It is impossible for anyone in the Christian world to lack a concept of sin. Everyone in Christianity from early childhood on is taught what evil is, and from youth on is taught which evils are sinful. . . . The evil that is sinful is simply evil against our neighbor; and evil against our neighbor is also evil against God, which is what sin is.
Nevertheless, having a concept of sin does nothing for us unless we examine the actions we have taken in our lives and see whether we have either openly or secretly done any such thing.
Before we take this action, everything about sin is just an idea to us; what the preacher says about it is only a sound that comes in our left ear, goes out our right ear, and is gone. Eventually it becomes a subject relegated to vague thoughts and mumbled words in worship, and for many it comes to seem like something imaginary and mythical.
Something completely different occurs, however, if we examine ourselves in the light of our concepts of what is sinful, discover some such thing in ourselves, say to ourselves, “This evil is sinful,” and then abstain from it out of fear of eternal punishment. Then for the first time we receive the instructive and eloquent preaching in church in both of our ears, take it to heart, and turn from a non-Christian into a Christian.
What could possibly be better known across the entire Christian world than the idea that we should examine ourselves? Everywhere in both Roman Catholic and Protestant empires and monarchies, as people approach the Holy Supper they are given teachings and warnings that they must examine themselves, recognize and admit to their sins, and start a new life of a different nature. In British territories this is done with terrifying threats. During the prayer that precedes communion, the priest by the altar reads and proclaims the following:
The way and means of becoming a worthy partaker in the Holy Supper is first to examine your life and your conversations by the rule of God’s commandments. In whatever regard you notice that you have committed an offense of will, speech, or act, then bewail your own sinfulness and confess yourselves to Almighty God, with full purpose of amending your life. If you observe that your offenses are not only against God but also against your neighbors, you shall reconcile yourselves to them, being ready to make restitution and satisfaction to the utmost of your power for all injuries and wrongs done by you to any other, and being likewise ready to forgive others who have offended you, just as you wish to have forgiveness from God for your offenses. Otherwise receiving the Holy Supper does nothing but increase your damnation. Therefore if any of you is a blasphemer of God, or a hinderer or slanderer of his Word, or an adulterer, or someone taken with malice or ill will, or involved in any other grievous crime, repent of your sins. Or else do not come to the Holy Supper; otherwise, after you take it the Devil may enter into you as he entered into Judas, fill you with all wickedness, and bring you to destruction of both body and soul.
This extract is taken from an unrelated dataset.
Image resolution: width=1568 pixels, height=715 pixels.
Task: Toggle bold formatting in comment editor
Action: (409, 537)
Nevertheless, there are some people who are incapable of examining themselves: for example, children and young men and women before they reach the age at which they can reflect upon themselves; simple people who lack the ability to reflect; all who have no fear of God; some who have a mental or physical illness; and also people who, entrenched in the teaching that justification comes solely through the faith that assigns us Christ’s merit, have convinced themselves that if they practiced self-examination and repentance something of their own selves might intrude that would ruin their faith and divert or redirect their salvation from its sole focus.
For the types of people just listed, an oral confession is of benefit, although it is not the same as practicing repentance.
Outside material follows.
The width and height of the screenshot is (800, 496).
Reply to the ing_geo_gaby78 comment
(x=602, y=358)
People who know what sin is and especially those who know a lot about it from the Word and who teach about it, but who do not examine themselves and therefore see no sin within themselves, can be compared to people who scrape and save money, only to put it away in boxes and containers and make no other use of it than looking at it and counting it. They are like people who collect pieces of gold and silver jewelry and keep them in a safe in a storage room for no other purpose than to own them. . . .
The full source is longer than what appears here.